After you upgrade to VMware Identity Manager 2.7, configure these settings.

If you have set up a VMware Identity Manager cluster for failover, updating it to three nodes is recommended. This is because of a limitation of Elasticsearch, a search and analytics engine embedded in the VMware Identity Manager appliance. You may continue to use two nodes but you should be aware of a few limitations related to Elasticsearch. See "Configuring Failure and Redundancy" in Installing and Configuring VMware Identity Manager for more information.

If you have set up a VMware Identity Manager cluster for failover, updating it to three nodes is recommended. This is because of a limitation of Elasticsearch, a search and analytics engine embedded in the VMware Identity Manager appliance. You may continue to use two nodes but you should be aware of a few limitations related to Elasticsearch. See "Configuring Failure and Redundancy" in Installing and Configuring VMware Identity Manager for more information.

Enable the new portal user interface.

a

In the administration console, click the arrow on the Catalog tab and select Settings.

b

Select New End User Portal UI in the left pane and click Enable New Portal UI.

If you use ThinApps, Kerberos authentication, or Active Directory (Integrated Windows Authentication) directories, you must leave the domain and then rejoin it. This is required for all the virtual appliances in your deployment.

a

Click the Identity & Access Management tab.

b

Click Setup.

c

In the Connectors page, for each connector that is being used for ThinApps integration, Kerberos authentication, or an Active Directory (Integrated Windows Authentication) directory, click Leave Domain.

d

Click Join Domain to join the domain again.

To join the domain, you need Active Directory credentials with the privileges to join the domain. See "Integrating with Active Directory" in Installing and Configuring VMware Identity Manager for more information about joining a domain.

e

If you are using Kerberos authentication, enable the Kerberos authentication adapter again. To access the Auth Adapters page, in the Connectors page click the appropriate link in the Worker column and select the Auth Adapters tab.

f

Verify that the other authentication adapters you are using are enabled.

If you are using Active Directory (Integrated Windows Authentication), or Active Directory over LDAP with the This Directory supports DNS Service Location option enabled, save the directory's Domains page.

a

Click the Identity & Access Management tab.

b

In the Directories page, click the directory.

c

Provide the password for the Bind DN user and click Save.

d

Click Sync Settings on the left of the page and select the Domains tab.

e

Click Save.

Note

Beginning with VMware Identity Manager 2.6, a domain_krb.properties file is automatically created and auto-populated with domain controllers when a directory with DNS Service Location enabled is created. When you save the Domains page after upgrade, if you had a domain_krb.properties file in your original deployment, the file is updated with domains that you may have added subsequently and that were not in the file. If you did not have a domain_krb.properties file in your original deployment, the file is created and auto-populated with domain controllers. See "Integrating with Active Directory" in Installing and Configuring VMware Identity Manager for more information about the domain_krb.properties file.

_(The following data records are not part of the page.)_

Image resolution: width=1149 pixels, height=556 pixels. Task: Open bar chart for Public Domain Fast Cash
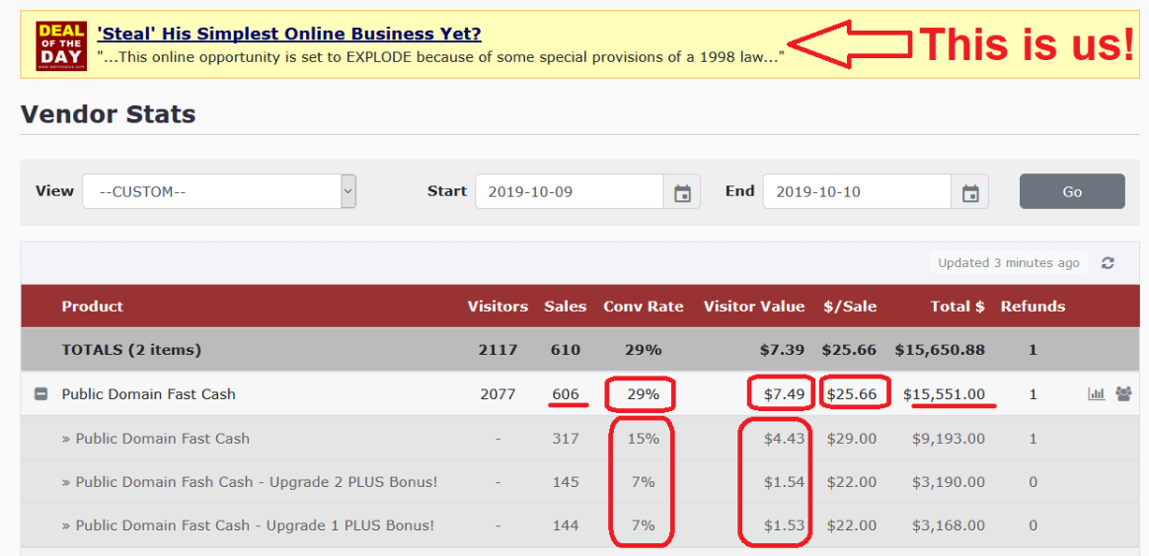pyautogui.click(x=1097, y=394)
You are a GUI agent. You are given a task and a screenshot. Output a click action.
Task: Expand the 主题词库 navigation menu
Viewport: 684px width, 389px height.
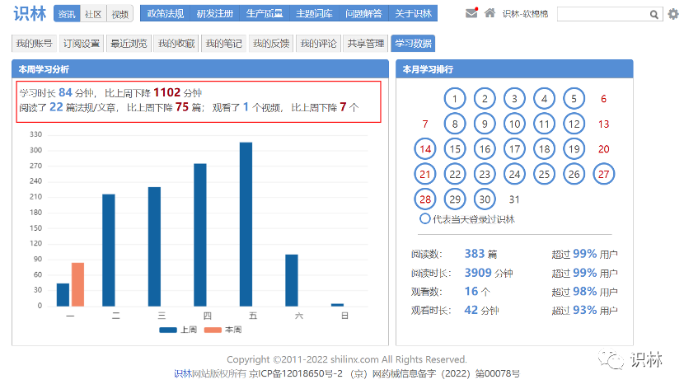click(x=314, y=14)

Beginning with version 2.6, you can sync users and groups that have the same username or group name across multiple Active Directory domains. The uniqueness rule was updated to be a combination of username or group name and domain. For example, a username Administrator can have both an Active Directory account in multiple Active Directory domains, as well as a local user account in the VMware Identity Manager service. When you upgrade, this feature is not enabled. Contact support for information about how to enable the username and group name uniqueness rule.

Transport Layer Security (TLS) protocol 1.0 is disabled by default beginning with VMware Identity Manager 2.6. TLS 1.1 and 1.2 are supported. During upgrade to 2.6 or 2.7, TLS 1.0 is disabled.

External product issues are known to occur when TLS 1.0 is disabled. Updating your other product configurations to use TLS 1.1 or 1.2 is recommended. However, if your version of products such as Horizon, Horizon Air, Citrix, or load balancers have a dependence on TLS 1.0, you can enable TLS 1.0 in VMware Identity Manager after upgrade by following the instructions in Knowledge Base article 2144805.